Stored records
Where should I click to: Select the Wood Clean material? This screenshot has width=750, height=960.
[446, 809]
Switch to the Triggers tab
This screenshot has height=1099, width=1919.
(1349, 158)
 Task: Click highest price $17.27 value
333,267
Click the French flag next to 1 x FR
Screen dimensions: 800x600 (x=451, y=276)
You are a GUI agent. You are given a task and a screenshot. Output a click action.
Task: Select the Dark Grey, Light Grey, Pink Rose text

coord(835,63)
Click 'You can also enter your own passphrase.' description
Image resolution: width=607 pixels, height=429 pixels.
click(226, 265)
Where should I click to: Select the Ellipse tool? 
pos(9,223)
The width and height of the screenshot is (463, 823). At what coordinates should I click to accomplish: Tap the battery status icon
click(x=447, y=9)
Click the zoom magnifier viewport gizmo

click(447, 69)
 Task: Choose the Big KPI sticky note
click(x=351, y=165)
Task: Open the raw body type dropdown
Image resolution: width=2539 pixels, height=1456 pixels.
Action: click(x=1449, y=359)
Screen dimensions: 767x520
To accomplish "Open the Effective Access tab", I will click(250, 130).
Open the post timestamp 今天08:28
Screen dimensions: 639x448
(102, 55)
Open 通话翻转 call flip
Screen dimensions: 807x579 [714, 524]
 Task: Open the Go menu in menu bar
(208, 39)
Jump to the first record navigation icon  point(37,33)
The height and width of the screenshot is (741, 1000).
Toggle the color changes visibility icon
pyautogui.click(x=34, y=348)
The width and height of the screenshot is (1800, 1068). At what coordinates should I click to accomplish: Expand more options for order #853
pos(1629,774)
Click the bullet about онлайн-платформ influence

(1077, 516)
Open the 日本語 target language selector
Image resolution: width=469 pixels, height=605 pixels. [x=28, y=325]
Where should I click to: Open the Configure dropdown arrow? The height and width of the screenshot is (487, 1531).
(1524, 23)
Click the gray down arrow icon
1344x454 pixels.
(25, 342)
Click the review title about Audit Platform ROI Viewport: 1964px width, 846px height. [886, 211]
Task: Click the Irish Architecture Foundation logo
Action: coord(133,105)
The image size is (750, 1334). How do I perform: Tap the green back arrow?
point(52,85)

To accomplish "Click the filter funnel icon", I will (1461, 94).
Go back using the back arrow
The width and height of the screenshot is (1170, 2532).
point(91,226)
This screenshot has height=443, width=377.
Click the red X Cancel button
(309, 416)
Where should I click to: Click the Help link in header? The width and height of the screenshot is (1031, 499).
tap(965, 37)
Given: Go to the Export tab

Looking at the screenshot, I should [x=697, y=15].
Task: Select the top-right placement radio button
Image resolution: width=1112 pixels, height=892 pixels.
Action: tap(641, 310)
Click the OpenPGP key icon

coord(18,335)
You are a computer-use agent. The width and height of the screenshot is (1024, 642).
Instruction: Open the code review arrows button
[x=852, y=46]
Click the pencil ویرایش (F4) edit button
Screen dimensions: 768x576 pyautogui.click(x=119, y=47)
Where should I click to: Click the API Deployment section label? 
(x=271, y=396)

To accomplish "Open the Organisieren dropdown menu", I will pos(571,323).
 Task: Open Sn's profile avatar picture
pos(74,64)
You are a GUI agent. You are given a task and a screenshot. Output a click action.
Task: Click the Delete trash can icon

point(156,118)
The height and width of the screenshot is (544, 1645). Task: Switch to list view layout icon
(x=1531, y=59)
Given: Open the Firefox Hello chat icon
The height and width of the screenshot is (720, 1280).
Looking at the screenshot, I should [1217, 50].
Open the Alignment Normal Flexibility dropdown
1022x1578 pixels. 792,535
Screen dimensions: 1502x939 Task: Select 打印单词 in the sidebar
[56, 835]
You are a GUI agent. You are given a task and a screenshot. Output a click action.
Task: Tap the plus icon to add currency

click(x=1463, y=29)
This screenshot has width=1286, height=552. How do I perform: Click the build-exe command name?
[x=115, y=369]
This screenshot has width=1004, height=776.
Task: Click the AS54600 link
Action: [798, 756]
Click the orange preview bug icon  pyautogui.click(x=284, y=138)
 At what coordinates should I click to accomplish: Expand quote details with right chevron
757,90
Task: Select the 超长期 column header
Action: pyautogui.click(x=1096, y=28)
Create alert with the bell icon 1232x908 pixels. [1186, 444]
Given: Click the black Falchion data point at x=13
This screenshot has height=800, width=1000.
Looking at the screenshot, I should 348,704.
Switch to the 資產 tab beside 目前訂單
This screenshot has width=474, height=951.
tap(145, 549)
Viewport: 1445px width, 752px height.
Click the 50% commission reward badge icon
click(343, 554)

WORK REQUEST →
Transcribe every line above, character for character.

SOLUTION BELOW →
Where should I click to: Select the Wood Clean material? This screenshot has width=750, height=960.
[446, 809]
Switch to the Triggers tab
This screenshot has height=1099, width=1919.
(1349, 158)
 Task: Click highest price $17.27 value
333,267
Click the French flag next to 1 x FR
Screen dimensions: 800x600 (x=451, y=276)
You are a GUI agent. You are given a task and a screenshot. Output a click action.
Task: Select the Dark Grey, Light Grey, Pink Rose text

coord(835,63)
Click 'You can also enter your own passphrase.' description
Image resolution: width=607 pixels, height=429 pixels.
click(226, 265)
Where should I click to: Select the Ellipse tool? 
pos(9,223)
The width and height of the screenshot is (463, 823). At what coordinates should I click to accomplish: Tap the battery status icon
click(x=447, y=9)
Click the zoom magnifier viewport gizmo

click(447, 69)
 Task: Choose the Big KPI sticky note
click(x=351, y=165)
Task: Open the raw body type dropdown
Image resolution: width=2539 pixels, height=1456 pixels.
Action: click(x=1449, y=359)
Screen dimensions: 767x520
To accomplish "Open the Effective Access tab", I will click(250, 130).
Open the post timestamp 今天08:28
Screen dimensions: 639x448
(102, 55)
Open 通话翻转 call flip
Screen dimensions: 807x579 [714, 524]
 Task: Open the Go menu in menu bar
(208, 39)
Jump to the first record navigation icon  point(37,33)
The height and width of the screenshot is (741, 1000).
Toggle the color changes visibility icon
pyautogui.click(x=34, y=348)
The width and height of the screenshot is (1800, 1068). At what coordinates should I click to accomplish: Expand more options for order #853
pos(1629,774)
Click the bullet about онлайн-платформ influence

(1077, 516)
Open the 日本語 target language selector
Image resolution: width=469 pixels, height=605 pixels. [x=28, y=325]
Where should I click to: Open the Configure dropdown arrow? The height and width of the screenshot is (487, 1531).
(1524, 23)
Click the gray down arrow icon
1344x454 pixels.
(25, 342)
Click the review title about Audit Platform ROI Viewport: 1964px width, 846px height. [886, 211]
Task: Click the Irish Architecture Foundation logo
Action: coord(133,105)
The image size is (750, 1334). How do I perform: Tap the green back arrow?
point(52,85)

To accomplish "Click the filter funnel icon", I will (1461, 94).
Go back using the back arrow
The width and height of the screenshot is (1170, 2532).
point(91,226)
This screenshot has height=443, width=377.
Click the red X Cancel button
(309, 416)
Where should I click to: Click the Help link in header? The width and height of the screenshot is (1031, 499).
tap(965, 37)
Given: Go to the Export tab

Looking at the screenshot, I should [x=697, y=15].
Task: Select the top-right placement radio button
Image resolution: width=1112 pixels, height=892 pixels.
Action: tap(641, 310)
Click the OpenPGP key icon

coord(18,335)
You are a computer-use agent. The width and height of the screenshot is (1024, 642).
Instruction: Open the code review arrows button
[x=852, y=46]
Click the pencil ویرایش (F4) edit button
Screen dimensions: 768x576 pyautogui.click(x=119, y=47)
Where should I click to: Click the API Deployment section label? 
(x=271, y=396)

To accomplish "Open the Organisieren dropdown menu", I will pos(571,323).
 Task: Open Sn's profile avatar picture
pos(74,64)
You are a GUI agent. You are given a task and a screenshot. Output a click action.
Task: Click the Delete trash can icon

point(156,118)
The height and width of the screenshot is (544, 1645). Task: Switch to list view layout icon
(x=1531, y=59)
Given: Open the Firefox Hello chat icon
The height and width of the screenshot is (720, 1280).
Looking at the screenshot, I should [1217, 50].
Open the Alignment Normal Flexibility dropdown
1022x1578 pixels. 792,535
Screen dimensions: 1502x939 Task: Select 打印单词 in the sidebar
[56, 835]
You are a GUI agent. You are given a task and a screenshot. Output a click action.
Task: Tap the plus icon to add currency

click(x=1463, y=29)
This screenshot has width=1286, height=552. How do I perform: Click the build-exe command name?
[x=115, y=369]
This screenshot has width=1004, height=776.
Task: Click the AS54600 link
Action: [798, 756]
Click the orange preview bug icon  pyautogui.click(x=284, y=138)
 At what coordinates should I click to accomplish: Expand quote details with right chevron
757,90
Task: Select the 超长期 column header
Action: pyautogui.click(x=1096, y=28)
Create alert with the bell icon 1232x908 pixels. [1186, 444]
Given: Click the black Falchion data point at x=13
This screenshot has height=800, width=1000.
Looking at the screenshot, I should 348,704.
Switch to the 資產 tab beside 目前訂單
This screenshot has width=474, height=951.
tap(145, 549)
Viewport: 1445px width, 752px height.
Click the 50% commission reward badge icon
click(343, 554)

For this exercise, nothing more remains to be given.